Could you carry on the discussion of Doppler markers for right ventricular infarction below, starting right after its last sentence?
Text segment section start
In the study of HSIAO SH et al they mentioned RV-IVRT >63 ms with a sensitivity of 73% and a specificity of 73% in identifying Proximal RCA occlusion. Our study shows RV IVRT >63ms in identifying proximal RCA culprit vessel with sensitivity 73%

specificity 79%.

In a study by Yilmaz et al they indicated that tricuspid annular peak systolic and early diastolic velocities are reduced in patients with RVMI.(51)

The MPI otherwise known as Tei index commonly used in LV function assessment and it is non invasive Doppler measurement of ventricular function. Systolic time and diastolic time interval of MPI used in LV dysfunction determined and correlates with conventional parameters like LVEF and invasive measurement. (47)

These measurement has excellent reproducibility between observers and is useful simple method and is independent of heart rate and unaffected by geometry of ventricle. Tei et al also shows in patients with primary pulmonary hypertension right ventricular MPI is increased (0.93) and most important indicator to differentiate from healthy subjects.

Eldam et al also shown that in patients with Ebstein anomaly and severe right ventricular insufficiency RVMPI increases significantly.

We detected RVMPI > 0.41 in patients with proximal RCA occlusion and MPI index of lateral mitral annulur MPI / lateral tricuspid annulur MPI of > 1.06 in inferior wall myocardial infarction if lesion is isolated LCx and < 0.96 if occlusion is in proximal RCA with reasonable sensitivity and specificity.

Study Limitations :

Like most of the studies application of pulse tissue Doppler imaging in MPI assessment has its own limitation.

Although ventricular function depends on the contraction of myocardial fibres both in long and short axis. Long axis myocardial velocity only reflected in TDI. Contraction of circumferential fibres

does not affect myocardial velocities in the image in this localization.

(22,23)

Global right ventricular function is not accurately reflected by TDI of lateral tricuspid annulus because of technical difficulties in imaging right ventricle.

Although infarct related artery is proximal to RV branch it remains imperfect determinant of RVI.

Lack of gold standard for diagnosing RV infarction is limitation of this study.
Text segment section end
Record excerpts section start
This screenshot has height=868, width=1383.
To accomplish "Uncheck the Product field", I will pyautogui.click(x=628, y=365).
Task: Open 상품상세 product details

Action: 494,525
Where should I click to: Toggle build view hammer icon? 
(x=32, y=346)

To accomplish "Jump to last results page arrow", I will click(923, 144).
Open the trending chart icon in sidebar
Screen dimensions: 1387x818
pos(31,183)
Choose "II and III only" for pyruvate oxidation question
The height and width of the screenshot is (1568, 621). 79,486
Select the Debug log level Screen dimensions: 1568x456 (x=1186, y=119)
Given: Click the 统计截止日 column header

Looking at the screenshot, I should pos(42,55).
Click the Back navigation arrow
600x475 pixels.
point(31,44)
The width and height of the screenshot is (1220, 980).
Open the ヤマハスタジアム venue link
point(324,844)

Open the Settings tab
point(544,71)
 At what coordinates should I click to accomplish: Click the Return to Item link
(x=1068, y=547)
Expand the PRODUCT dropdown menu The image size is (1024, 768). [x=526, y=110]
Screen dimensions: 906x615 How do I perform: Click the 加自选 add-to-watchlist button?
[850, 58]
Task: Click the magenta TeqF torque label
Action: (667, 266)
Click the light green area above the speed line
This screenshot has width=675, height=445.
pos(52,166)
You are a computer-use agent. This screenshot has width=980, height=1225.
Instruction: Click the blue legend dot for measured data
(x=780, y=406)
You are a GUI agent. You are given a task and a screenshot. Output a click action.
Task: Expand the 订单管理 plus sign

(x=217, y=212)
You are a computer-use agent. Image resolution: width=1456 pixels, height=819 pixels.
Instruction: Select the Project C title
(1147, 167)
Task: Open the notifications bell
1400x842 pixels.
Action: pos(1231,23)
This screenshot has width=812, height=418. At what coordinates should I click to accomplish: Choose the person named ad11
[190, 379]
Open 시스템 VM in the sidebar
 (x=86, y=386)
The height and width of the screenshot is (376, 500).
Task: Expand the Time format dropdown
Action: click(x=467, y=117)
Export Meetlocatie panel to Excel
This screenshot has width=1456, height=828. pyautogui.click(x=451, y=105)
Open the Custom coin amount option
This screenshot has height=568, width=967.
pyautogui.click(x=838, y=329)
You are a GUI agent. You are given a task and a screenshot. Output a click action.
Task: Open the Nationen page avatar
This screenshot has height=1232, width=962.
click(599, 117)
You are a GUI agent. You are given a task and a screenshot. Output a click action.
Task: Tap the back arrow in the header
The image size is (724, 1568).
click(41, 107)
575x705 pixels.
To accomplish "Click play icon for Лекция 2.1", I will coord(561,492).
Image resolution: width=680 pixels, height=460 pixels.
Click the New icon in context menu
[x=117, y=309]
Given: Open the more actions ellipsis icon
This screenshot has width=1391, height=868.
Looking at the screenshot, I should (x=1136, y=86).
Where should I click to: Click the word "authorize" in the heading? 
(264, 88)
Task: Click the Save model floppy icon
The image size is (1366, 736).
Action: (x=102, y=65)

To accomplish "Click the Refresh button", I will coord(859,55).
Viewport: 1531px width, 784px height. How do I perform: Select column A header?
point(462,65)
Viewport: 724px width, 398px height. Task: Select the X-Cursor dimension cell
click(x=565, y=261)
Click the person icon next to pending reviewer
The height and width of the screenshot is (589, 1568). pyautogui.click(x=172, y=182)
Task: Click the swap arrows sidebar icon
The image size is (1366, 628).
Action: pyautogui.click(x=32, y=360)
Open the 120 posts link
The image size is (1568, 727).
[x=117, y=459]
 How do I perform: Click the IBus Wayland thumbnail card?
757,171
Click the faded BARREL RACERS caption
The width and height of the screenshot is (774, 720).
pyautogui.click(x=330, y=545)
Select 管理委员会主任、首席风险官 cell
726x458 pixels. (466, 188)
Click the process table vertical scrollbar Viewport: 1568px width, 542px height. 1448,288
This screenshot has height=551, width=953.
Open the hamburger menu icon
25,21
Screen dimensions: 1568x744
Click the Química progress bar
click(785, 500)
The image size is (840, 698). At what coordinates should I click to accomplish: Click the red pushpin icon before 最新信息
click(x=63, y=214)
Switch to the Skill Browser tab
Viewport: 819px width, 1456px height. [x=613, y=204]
Record excerpts section end
__Your response__.
In tissue Doppler we can measure several velocities in several directions. Cardiac motion includs translational, rotational and deformational movement. Many tissues near the heart move due to transmitted motion of heart, pulsation of vessel, involuntary muscle movements and respiratory motion may interact with cardiac motion and leads to false Doppler shifts. With angle correction Doppler interrogations at one point determines the velocity of resultant of all these movements that is projected in the Doppler beam line.

There are movements in several axes in particular point and can never predict the resultant sum of vector.

The resultant vector accurately recorded if the Doppler beam is in the line of recording. (48) Abnormal findings are proportional to angle occurring between the transducer and the annular point of tricuspid motion.

One good point favouring tissue Doppler is the right ventricle function is dependant along the long axis. (49)

Parameters obtained by TDI provides quantitative data.

Correction of these data with autopsy findings are the only gold standard is needed, that can be accepted.

CONCLUSION

1. Increase in right ventricular MPI more reliably predicts proximal RCA occlusion, though decrease of RV systolic tissue velocity and prolongation of time intervals like IVRT also predicts proximal right coronary occlusion in inferior wall MI.

2. Ratio of lateral mitral annulus MPI to lateral tricuspid annulus MPI reasonably predicts IRA in IWMI.

3. RVMI in association with IWMI can be diagnosed correctly with Tissue Doppler imaging since it is a prognostic indicator.

4. Tissue Doppler imaging could accurately predicts infarct related artery.